What is being asked. In this exercise, copy exactly the lines from the one that contains "Task: Select the Type tool" through the end of the entries below; pictures are not copied.

Items from a data source:
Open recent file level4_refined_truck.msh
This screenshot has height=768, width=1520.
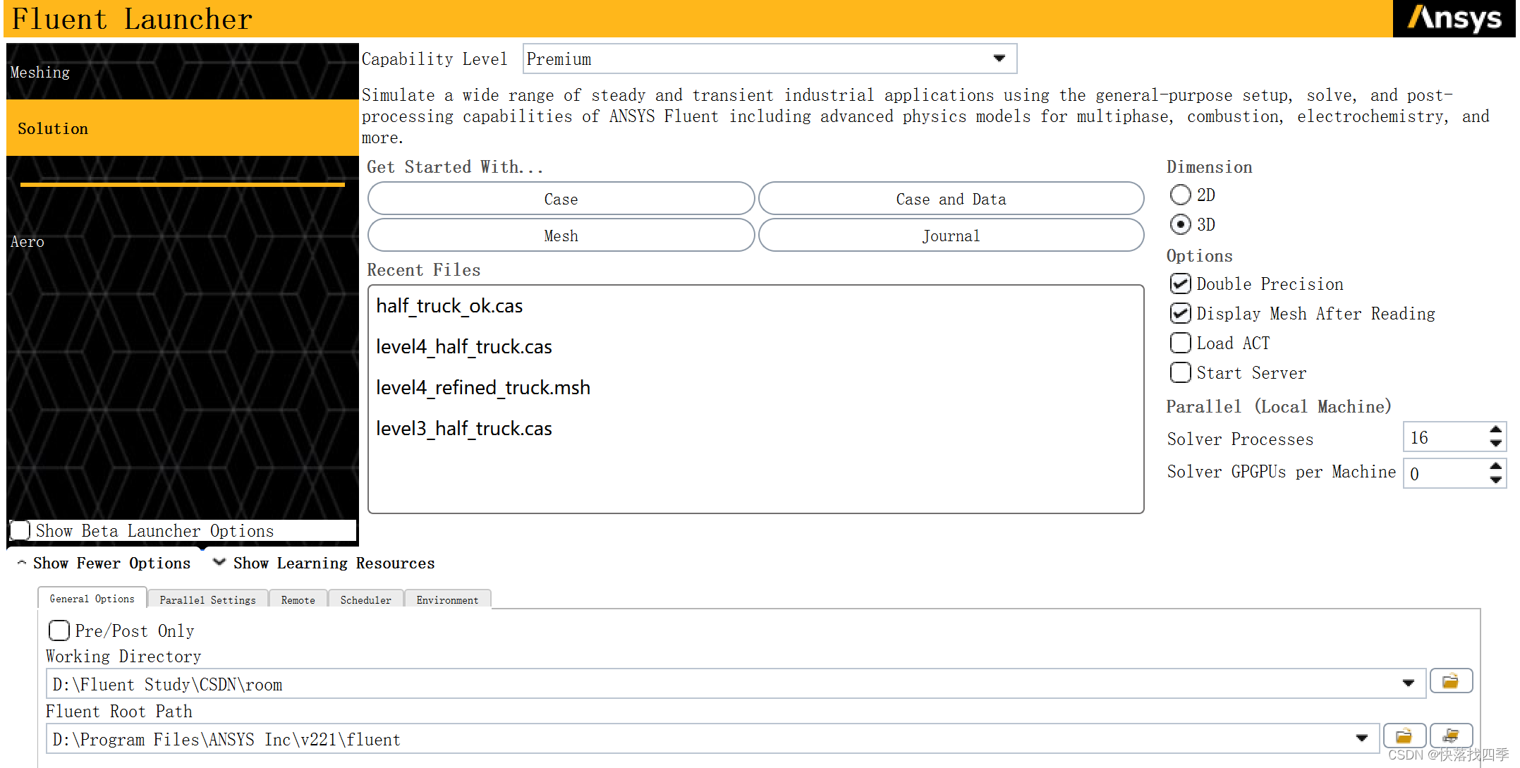[482, 388]
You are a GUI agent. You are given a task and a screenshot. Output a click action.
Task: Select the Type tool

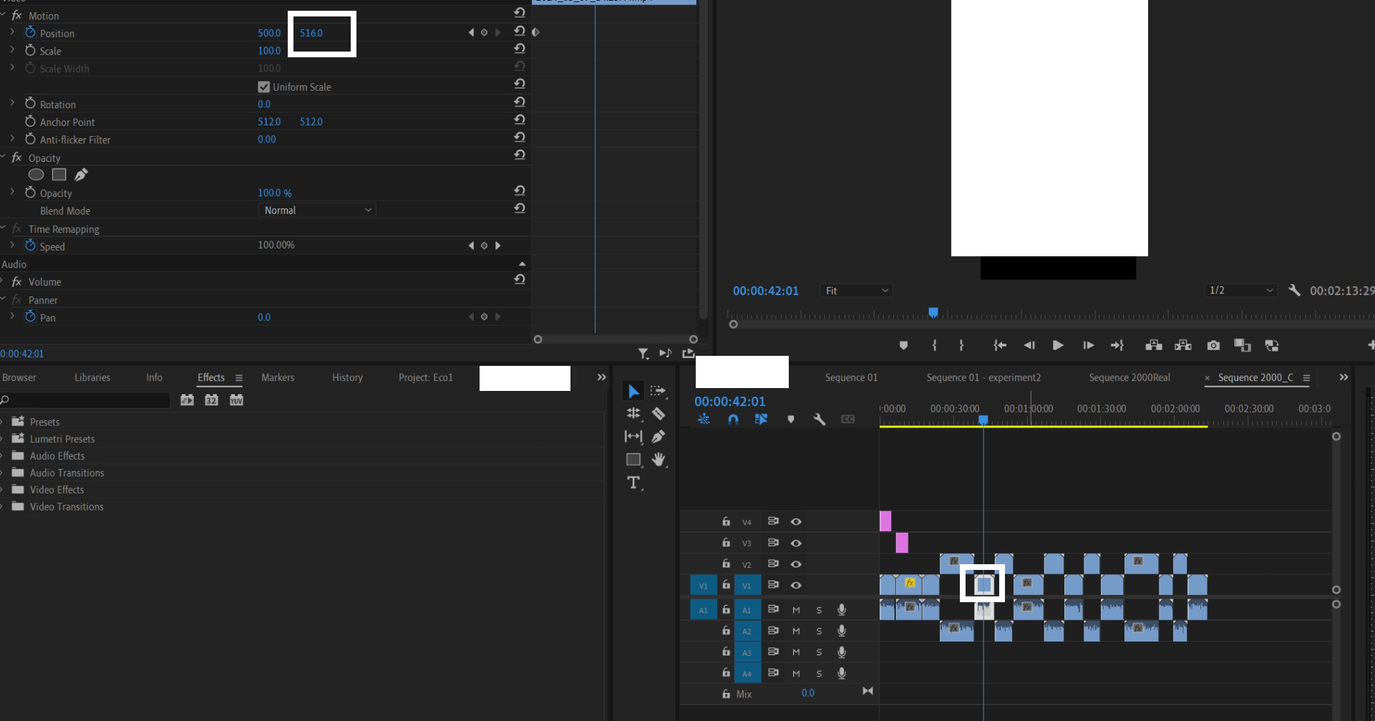pyautogui.click(x=633, y=483)
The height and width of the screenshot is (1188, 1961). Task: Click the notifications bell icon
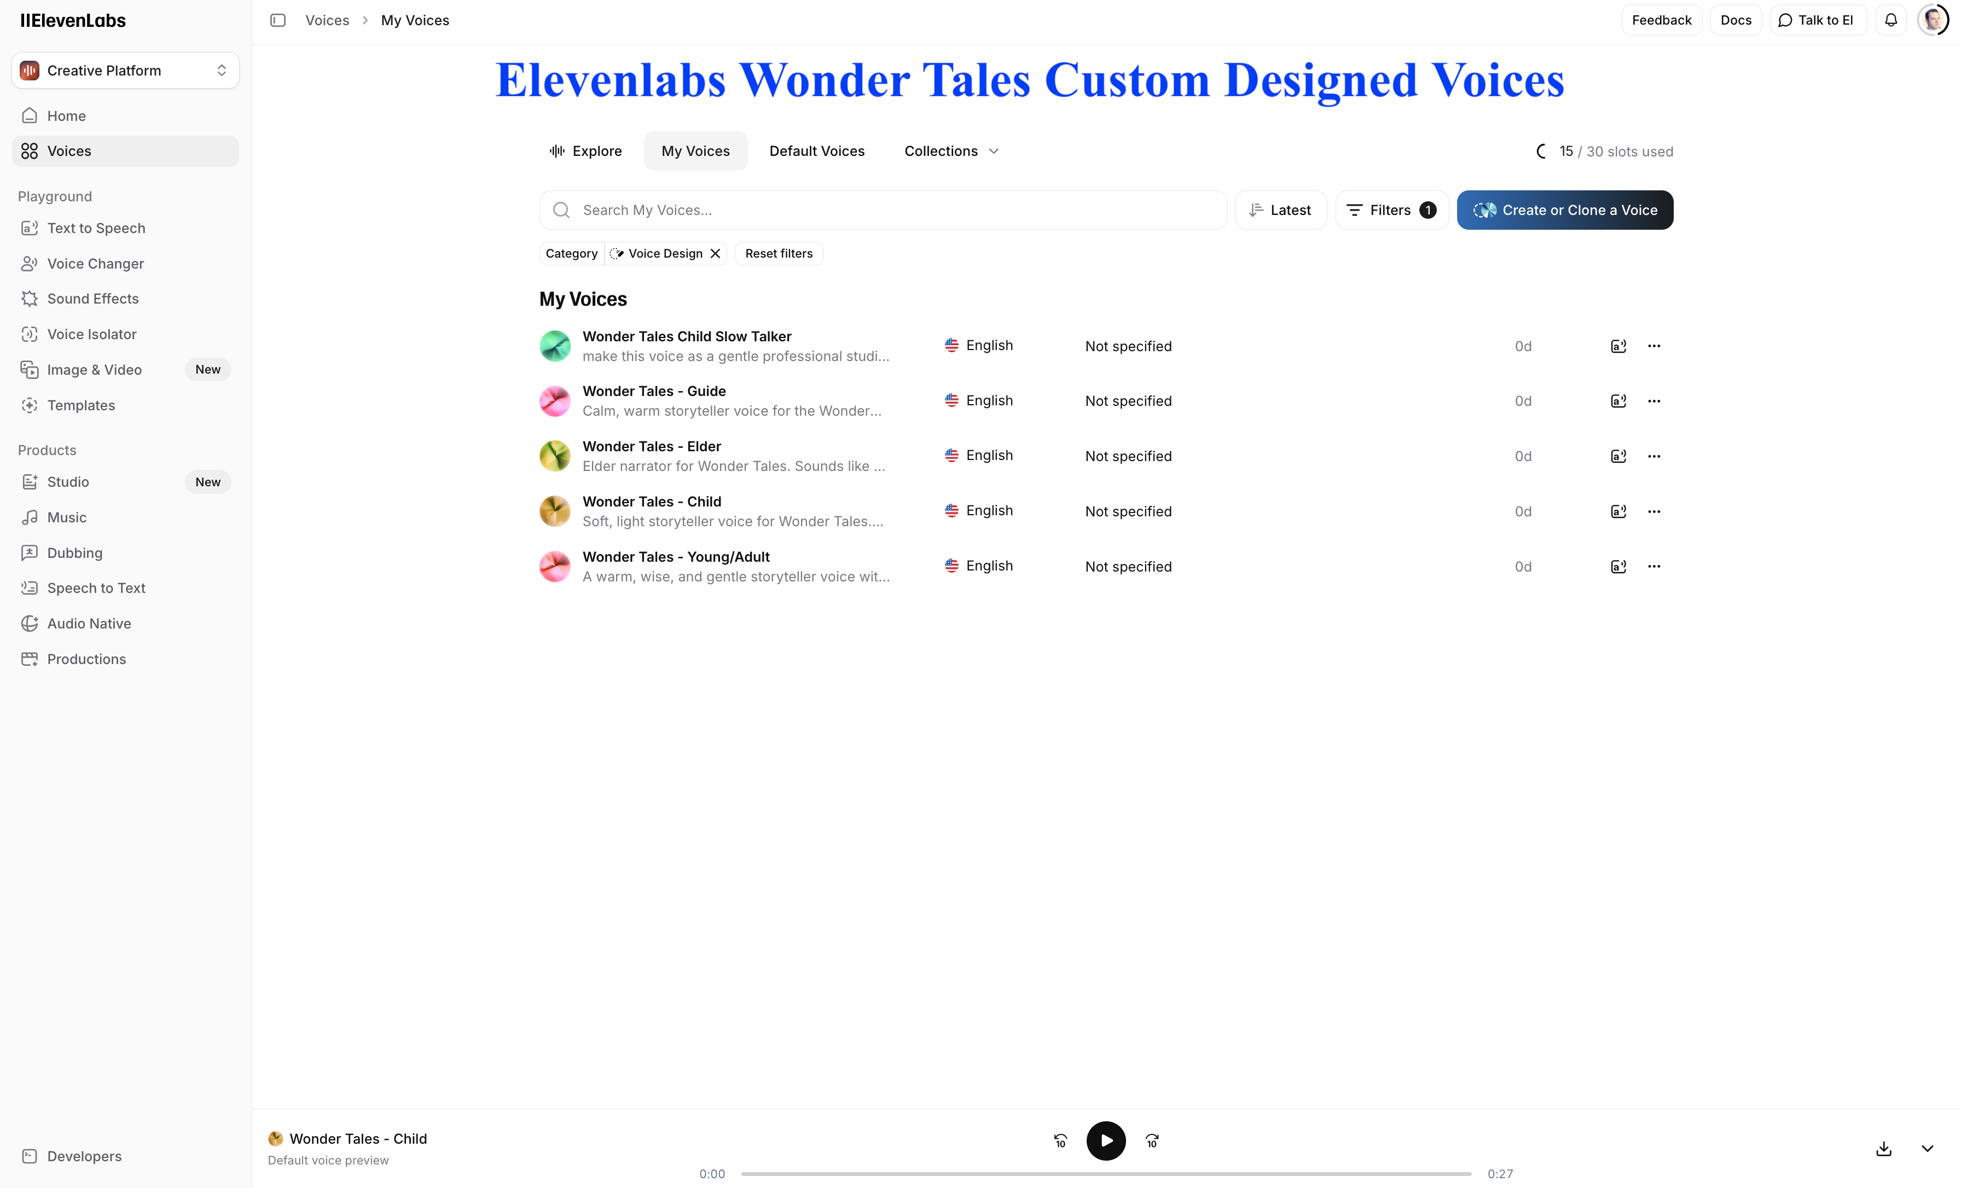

Problem solution.
Task: Select the Type tool

pyautogui.click(x=633, y=483)
The height and width of the screenshot is (1188, 1961). Task: Click the notifications bell icon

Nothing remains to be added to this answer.